Work order: Return exactly the span of lines in the following data that opens with the line containing "This screenshot has height=525, width=812." and closes with the line containing "Where should I". Include nothing else.

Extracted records
***

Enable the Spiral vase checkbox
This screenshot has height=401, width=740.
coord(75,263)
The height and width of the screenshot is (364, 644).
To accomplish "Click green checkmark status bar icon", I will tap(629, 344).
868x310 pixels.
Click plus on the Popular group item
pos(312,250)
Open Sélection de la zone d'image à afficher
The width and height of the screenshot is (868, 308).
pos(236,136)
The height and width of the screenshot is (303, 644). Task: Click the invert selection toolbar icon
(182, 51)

***

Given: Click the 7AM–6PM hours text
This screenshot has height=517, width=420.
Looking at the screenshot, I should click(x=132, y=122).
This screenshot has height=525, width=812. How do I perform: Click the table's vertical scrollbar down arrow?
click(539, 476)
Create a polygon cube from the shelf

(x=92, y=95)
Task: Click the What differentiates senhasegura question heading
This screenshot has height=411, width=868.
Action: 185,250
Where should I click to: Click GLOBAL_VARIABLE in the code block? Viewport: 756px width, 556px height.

***

Result of this task:
This screenshot has height=525, width=812. How do I perform: Click the table's vertical scrollbar down arrow?
click(539, 476)
Create a polygon cube from the shelf

(x=92, y=95)
Task: Click the What differentiates senhasegura question heading
This screenshot has height=411, width=868.
Action: 185,250
Where should I click to: Click GLOBAL_VARIABLE in the code block? Viewport: 756px width, 556px height.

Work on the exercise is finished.